On the other hand, Americans may find that many favorite consumer goods and cars have become more expensive. The cheaper dollar can easily mean a price increase of $10,000 on German luxury cars although some manufacturers, such as BMW, are moving production to the United States to avoid these fluctuations.
"This is the flip side to the stronger exports. The manufacturers won't be the only ones to suffer, but also the car dealers and retailers who carry these products," said Cliff Milligan, an analyst specializing in the mid-Atlantic region at DRI-McGraw Hill, an economic forecasting company in Lexington, Mass.
The impact will be tempered, however, by the relative stability of the dollar against the Japanese yen, meaning that many household consumer products, such as stereos, cameras, VCRs and televisions, will not be affected by the past week's developments. The dollar has kept its value against the yen because Japanese interest rates are low.
More fundamental than the effect of the recent decline on one sector of the economy or another is the general lack of confidence in the dollar.
Many European investors, whose money helped fuel the stock market explosion of the 1980s, have become increasingly wary of investing in U.S. bonds or stocks because they fear that when the time comes for them to convert their dollars back into their home currency, they will be left with little. Some European investment managers have already started to unload all their dollar investments, part of an overall trend that has seen more than $50 billion in overseas investment leave the United States since 1988. During the eight previous years, $57 billion flowed into the country from abroad, according to the Securities Industry Association.

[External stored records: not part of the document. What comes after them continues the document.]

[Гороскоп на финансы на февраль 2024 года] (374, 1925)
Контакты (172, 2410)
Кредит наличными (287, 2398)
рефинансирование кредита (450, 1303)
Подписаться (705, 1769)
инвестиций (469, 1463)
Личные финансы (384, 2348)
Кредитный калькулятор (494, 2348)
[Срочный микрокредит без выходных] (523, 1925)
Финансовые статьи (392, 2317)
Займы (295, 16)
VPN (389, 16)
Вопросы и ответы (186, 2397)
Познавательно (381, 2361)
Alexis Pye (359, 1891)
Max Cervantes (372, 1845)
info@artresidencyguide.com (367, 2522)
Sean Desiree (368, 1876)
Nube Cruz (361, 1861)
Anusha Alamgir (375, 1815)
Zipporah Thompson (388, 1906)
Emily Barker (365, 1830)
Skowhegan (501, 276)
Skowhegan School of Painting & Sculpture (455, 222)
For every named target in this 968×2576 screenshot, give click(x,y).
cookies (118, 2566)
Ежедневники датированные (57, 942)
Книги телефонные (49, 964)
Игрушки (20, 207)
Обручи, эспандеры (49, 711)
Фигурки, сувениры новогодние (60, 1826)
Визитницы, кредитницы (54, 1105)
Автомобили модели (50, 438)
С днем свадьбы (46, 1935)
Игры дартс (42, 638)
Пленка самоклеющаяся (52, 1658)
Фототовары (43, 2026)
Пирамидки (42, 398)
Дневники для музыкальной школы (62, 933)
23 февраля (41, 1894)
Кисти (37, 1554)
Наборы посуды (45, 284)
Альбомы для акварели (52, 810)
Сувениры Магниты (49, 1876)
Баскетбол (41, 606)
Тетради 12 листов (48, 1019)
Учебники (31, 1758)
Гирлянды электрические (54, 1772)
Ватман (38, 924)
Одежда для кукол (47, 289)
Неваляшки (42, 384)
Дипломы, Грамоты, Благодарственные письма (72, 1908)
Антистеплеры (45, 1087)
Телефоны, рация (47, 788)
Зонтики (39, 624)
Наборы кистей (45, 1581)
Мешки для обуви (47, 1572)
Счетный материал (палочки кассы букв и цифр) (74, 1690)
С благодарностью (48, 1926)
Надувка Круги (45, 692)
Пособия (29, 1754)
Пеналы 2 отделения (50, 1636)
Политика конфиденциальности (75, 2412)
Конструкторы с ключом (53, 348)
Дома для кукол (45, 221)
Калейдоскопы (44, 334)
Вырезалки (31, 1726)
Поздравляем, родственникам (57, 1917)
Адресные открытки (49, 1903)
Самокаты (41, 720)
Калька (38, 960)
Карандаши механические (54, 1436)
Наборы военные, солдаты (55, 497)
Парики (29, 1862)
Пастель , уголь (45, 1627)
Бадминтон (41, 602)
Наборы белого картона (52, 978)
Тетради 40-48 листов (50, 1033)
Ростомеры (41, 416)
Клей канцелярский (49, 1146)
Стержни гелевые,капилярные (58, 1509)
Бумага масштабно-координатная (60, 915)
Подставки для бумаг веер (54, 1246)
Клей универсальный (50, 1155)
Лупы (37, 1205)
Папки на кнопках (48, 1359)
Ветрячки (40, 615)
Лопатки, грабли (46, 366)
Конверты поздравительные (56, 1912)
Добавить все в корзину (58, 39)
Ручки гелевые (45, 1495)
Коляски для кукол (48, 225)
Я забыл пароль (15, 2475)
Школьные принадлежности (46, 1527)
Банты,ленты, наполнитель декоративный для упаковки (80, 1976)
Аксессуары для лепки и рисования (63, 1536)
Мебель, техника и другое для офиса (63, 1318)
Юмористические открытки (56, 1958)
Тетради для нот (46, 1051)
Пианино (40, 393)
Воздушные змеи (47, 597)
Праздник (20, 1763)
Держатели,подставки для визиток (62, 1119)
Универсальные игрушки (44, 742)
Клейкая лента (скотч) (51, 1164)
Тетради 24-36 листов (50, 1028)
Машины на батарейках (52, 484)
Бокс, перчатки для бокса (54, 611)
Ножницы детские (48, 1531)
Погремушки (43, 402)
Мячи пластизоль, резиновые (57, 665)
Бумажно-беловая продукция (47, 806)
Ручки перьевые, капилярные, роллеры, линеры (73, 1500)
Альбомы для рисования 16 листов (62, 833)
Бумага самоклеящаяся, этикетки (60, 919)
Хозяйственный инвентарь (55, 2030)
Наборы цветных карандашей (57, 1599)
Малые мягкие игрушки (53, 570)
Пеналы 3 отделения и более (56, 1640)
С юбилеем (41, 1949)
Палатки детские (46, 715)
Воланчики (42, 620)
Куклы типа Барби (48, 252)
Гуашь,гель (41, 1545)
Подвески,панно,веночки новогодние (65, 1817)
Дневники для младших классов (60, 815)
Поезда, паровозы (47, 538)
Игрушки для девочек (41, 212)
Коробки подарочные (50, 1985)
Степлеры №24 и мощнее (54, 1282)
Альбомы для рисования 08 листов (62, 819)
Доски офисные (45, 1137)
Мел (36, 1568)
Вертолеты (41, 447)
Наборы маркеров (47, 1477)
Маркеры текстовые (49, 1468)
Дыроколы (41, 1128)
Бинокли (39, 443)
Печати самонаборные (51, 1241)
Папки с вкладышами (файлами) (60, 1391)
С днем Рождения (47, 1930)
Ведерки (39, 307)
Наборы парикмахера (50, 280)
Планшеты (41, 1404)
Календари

Although low confidence in the dollar could be cyclical and only reflect the difference between German and U.S. interest rates, other signs show that the dollar `s once-commanding position among other currencies has taken a permanent beating.
Spurred on by weak U.S. efforts to control inflation over the past 25 years -- wholesale prices have risen twice as fast in the United States as in Japan or Germany -- there has been a steady shift away from the dollar. The dollar's share of foreign-exchange reserves, for example, has fallen from 80 percent to 52 since 1975 and the number of countries that peg their currency to the dollar has shrunk from nearly 50 to 24.
More countries are putting their reserves in and aligning their currencies to a basket of currencies that includes the dollar but also the mark and yen. In the future, the European currency unit, or ecu, could be the biggest trading medium of exchange.
While such long-term trends do not explain weekly or monthly changes, they may provide the background to the unhappy anniversary of the "Mint Act" of 1792.